I have been told to feed grease-patties with pollen in them, in the spring to encourage the queen to build-up a large colony.


----------



## Michael Bush

Bees raised on substitute are not long lived. Better to let them raise good long lived bees on the real thing...


----------



## alleyyooper

I disagree with the not useing a substute.
Many of the beekeepers in the clubs I belong to place them on a warm day in late Febuary or early March.
We have booming hives to split as soon as we can buy queens or have drones to mate the ones we raise. 
I have never seen a hive all natural live any longer than a hive we gave pollen patties to.

Kare adds Honey Bee Healthy to this mix but she doesn't have how much written down.
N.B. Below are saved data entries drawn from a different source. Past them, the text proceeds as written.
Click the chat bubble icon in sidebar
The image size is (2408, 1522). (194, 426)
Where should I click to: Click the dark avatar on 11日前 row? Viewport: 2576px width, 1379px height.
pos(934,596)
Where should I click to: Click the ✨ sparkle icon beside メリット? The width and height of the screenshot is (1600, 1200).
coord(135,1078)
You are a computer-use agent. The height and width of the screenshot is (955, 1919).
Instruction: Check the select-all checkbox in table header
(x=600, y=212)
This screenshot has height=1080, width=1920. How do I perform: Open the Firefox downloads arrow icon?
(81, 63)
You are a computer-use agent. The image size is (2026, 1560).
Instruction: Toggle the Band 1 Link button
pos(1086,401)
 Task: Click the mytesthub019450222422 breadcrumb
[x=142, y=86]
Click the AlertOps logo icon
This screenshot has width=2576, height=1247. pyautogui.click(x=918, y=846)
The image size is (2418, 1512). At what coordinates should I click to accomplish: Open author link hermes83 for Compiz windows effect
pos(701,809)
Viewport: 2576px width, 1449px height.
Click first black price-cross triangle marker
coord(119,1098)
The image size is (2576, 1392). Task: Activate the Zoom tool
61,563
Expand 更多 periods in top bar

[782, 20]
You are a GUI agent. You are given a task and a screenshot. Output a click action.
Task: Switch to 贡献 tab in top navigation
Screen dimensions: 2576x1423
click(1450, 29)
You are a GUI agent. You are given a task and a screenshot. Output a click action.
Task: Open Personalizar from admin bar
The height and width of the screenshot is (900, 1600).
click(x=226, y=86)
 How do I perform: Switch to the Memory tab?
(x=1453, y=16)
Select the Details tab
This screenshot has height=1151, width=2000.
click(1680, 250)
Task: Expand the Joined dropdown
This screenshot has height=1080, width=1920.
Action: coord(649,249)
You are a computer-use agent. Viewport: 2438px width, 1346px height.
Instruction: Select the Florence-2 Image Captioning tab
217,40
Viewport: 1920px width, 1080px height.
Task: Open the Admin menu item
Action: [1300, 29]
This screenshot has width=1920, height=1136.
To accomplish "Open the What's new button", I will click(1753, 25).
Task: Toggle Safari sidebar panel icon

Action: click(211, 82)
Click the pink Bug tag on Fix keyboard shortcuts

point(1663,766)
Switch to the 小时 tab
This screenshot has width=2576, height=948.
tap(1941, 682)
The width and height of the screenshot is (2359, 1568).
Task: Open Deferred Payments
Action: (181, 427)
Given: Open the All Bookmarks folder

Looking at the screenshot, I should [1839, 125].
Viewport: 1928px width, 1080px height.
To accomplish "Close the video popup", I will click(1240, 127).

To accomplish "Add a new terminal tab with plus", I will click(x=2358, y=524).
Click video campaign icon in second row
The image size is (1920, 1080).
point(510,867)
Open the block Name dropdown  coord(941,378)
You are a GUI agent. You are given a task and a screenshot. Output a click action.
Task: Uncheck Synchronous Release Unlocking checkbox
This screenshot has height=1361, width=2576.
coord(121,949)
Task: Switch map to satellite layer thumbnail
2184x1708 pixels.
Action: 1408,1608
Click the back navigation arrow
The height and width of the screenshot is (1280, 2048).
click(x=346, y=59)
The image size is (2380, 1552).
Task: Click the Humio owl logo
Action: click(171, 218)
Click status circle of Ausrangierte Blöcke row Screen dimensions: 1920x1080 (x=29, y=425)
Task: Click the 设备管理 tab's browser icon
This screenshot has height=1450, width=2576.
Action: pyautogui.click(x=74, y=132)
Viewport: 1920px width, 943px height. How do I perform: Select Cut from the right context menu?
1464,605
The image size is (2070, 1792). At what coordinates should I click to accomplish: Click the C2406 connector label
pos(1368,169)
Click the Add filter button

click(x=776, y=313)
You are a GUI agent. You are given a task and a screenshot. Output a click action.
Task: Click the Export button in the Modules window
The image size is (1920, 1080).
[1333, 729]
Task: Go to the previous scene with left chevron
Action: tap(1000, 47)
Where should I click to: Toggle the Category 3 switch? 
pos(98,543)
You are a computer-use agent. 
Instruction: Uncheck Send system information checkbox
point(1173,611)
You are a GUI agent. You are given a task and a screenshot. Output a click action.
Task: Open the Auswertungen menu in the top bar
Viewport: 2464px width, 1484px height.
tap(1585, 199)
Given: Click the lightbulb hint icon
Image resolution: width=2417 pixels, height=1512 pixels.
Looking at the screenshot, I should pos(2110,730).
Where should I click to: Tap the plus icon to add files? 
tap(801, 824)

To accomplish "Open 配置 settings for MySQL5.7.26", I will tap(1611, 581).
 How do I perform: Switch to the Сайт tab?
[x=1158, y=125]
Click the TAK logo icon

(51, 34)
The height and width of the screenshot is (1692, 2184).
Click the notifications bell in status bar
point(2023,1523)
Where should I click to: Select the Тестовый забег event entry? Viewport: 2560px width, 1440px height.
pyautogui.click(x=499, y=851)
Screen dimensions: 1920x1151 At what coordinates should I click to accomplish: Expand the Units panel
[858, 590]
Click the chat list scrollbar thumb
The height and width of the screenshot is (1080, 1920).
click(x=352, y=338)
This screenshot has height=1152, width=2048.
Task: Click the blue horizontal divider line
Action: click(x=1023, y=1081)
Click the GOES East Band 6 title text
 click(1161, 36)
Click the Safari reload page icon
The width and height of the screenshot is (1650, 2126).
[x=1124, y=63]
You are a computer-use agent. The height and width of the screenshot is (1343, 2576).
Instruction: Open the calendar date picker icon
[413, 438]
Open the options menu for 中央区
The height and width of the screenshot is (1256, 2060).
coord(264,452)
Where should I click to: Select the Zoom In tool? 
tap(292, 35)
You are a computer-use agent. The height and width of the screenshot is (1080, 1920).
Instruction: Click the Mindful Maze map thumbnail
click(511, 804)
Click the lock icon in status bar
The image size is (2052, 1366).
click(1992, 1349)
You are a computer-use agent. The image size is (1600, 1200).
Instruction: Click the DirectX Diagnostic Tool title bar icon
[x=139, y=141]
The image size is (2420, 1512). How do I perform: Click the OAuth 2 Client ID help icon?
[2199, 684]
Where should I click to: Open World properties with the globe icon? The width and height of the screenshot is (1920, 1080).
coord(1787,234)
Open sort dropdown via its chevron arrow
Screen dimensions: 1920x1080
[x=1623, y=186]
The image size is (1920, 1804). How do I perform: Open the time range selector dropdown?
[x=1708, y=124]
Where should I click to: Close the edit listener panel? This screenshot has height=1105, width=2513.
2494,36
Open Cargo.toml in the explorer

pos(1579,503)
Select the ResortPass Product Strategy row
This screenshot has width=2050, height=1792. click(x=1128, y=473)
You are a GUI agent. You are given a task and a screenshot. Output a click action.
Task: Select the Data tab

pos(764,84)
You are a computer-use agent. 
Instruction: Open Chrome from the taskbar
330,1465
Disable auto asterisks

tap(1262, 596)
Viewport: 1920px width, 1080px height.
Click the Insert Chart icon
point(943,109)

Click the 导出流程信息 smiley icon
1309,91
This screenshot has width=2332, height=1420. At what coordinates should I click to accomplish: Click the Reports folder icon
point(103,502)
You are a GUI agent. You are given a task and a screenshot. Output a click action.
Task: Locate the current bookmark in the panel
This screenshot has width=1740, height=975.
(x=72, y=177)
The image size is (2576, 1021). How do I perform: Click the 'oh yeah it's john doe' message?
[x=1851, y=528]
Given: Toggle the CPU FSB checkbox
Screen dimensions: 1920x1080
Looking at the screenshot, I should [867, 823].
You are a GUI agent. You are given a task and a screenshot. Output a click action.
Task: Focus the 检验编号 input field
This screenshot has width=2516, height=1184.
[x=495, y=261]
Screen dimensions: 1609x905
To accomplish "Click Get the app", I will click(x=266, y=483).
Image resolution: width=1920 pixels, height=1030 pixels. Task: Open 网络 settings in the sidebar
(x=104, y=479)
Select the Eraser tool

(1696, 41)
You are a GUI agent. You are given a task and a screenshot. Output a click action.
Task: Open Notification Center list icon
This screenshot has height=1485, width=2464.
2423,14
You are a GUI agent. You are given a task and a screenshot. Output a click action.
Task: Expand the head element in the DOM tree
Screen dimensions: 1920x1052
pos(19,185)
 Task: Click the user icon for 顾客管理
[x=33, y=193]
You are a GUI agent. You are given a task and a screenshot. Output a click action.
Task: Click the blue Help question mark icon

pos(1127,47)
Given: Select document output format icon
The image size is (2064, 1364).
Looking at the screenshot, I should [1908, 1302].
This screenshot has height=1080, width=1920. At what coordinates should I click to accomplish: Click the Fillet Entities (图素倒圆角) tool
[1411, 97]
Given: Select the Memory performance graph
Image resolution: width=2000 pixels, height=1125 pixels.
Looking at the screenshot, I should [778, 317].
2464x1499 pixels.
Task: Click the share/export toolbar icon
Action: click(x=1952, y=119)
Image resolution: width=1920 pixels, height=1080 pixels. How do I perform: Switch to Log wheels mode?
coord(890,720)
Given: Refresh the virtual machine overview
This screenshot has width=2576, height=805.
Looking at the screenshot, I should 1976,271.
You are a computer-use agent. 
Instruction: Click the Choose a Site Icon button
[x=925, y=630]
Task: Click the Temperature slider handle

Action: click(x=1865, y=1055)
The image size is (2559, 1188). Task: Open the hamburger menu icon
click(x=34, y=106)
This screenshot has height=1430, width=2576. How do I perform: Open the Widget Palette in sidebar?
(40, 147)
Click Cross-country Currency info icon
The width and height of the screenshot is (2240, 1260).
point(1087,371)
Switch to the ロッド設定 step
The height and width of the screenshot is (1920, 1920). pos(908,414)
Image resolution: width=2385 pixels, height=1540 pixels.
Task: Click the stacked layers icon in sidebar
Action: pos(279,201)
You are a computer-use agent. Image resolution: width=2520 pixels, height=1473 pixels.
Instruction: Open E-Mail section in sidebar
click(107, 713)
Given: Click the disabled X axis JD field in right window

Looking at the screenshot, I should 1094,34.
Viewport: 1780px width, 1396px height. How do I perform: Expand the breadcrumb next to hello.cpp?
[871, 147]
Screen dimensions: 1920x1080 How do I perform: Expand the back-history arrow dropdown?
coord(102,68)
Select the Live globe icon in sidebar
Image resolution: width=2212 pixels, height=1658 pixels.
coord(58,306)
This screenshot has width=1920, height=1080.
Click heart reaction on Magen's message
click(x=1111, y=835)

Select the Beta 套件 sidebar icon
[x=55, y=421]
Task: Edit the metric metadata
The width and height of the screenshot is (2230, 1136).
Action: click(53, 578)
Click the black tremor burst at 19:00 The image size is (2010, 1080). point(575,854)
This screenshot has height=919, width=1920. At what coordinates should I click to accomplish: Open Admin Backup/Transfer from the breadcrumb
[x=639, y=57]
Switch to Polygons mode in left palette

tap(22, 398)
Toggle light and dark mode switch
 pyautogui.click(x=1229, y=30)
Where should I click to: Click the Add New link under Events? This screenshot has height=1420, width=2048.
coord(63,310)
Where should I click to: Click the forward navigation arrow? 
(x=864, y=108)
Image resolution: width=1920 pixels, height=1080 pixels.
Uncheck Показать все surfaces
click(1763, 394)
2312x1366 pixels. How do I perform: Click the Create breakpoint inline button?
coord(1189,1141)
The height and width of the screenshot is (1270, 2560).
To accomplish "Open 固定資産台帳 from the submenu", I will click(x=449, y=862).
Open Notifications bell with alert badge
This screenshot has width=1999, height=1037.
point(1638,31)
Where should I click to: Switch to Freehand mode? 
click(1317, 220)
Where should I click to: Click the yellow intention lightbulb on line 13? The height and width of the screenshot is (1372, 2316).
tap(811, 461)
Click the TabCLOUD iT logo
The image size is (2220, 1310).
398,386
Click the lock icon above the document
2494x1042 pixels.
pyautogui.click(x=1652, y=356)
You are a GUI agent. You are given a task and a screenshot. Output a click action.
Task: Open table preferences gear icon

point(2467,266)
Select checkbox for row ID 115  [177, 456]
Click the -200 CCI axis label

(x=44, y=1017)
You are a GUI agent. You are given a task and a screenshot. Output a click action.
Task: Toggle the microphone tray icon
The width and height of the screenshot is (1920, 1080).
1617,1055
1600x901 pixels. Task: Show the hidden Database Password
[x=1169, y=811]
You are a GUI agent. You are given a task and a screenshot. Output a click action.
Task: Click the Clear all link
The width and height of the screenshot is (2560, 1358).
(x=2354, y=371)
*Pollen-Substitute Patties
Use: Stimulates brood production; apply in late February or early March, Michigan.Recipe:*(Makes a 1.5 pound patty)

*Dry Part
1.5 cups (8oz.) fat-free soy flour
.5 cup (1oz.) Brewer&#8217;s yeast
Sugar Syrup or your honey
1.5 cups (12oz.) granulated sugar
.75 cup (6oz.) Hot water

Mix dry ingredients and add slowly to syrup/honey until mixture is like stiff bread dough. Press between wax paper. Place patty over cluster with wax paper up. I madee a press with 2 pices of 2x6x10 hinged at one end and use a 10 ton jack too do the pressing. I used a hloe saw to cut down a inch and a half and chisled that out for the cavity. Remove one of the paper sides when installing.*
We use this recipe and it does work. by mid April the bees are thick in the hives waiting for splits to be done.

Do not wait to late or you will have hives so strong they will swarm despite your best efforts.

 Al


----------



## tom j

I have looked for fat-free soy flour in all the stores , and asked in co op's . and they all look at me like I'm nuts ,, now that may bee true to some exstent ,, but thats beside the point .. no one around here knows what I'm talking about ..
so were do you find it ????


----------



## alleyyooper

Tom we have just gave up and use soy flour. I've always wondered if that was a missprint from the anti fat croud.

 Al


----------



## Michael Bush

On occasions when I run short of pollen I mix full fat soy flour into the pollen. I have always gone out of my way to make SURE it was FULL fat...


----------



## Jubilee

Thanks for the recipe.


----------